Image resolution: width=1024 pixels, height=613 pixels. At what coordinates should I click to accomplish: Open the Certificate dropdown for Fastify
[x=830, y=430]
########################################
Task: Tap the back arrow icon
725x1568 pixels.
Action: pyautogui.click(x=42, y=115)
########################################
_Task details_
Output the records exactly as they appear, from the line with "Image resolution: width=1024" up to and including the line with "[x=830, y=430]".

_Final result_
Image resolution: width=1024 pixels, height=613 pixels. At what coordinates should I click to accomplish: Open the Certificate dropdown for Fastify
[x=830, y=430]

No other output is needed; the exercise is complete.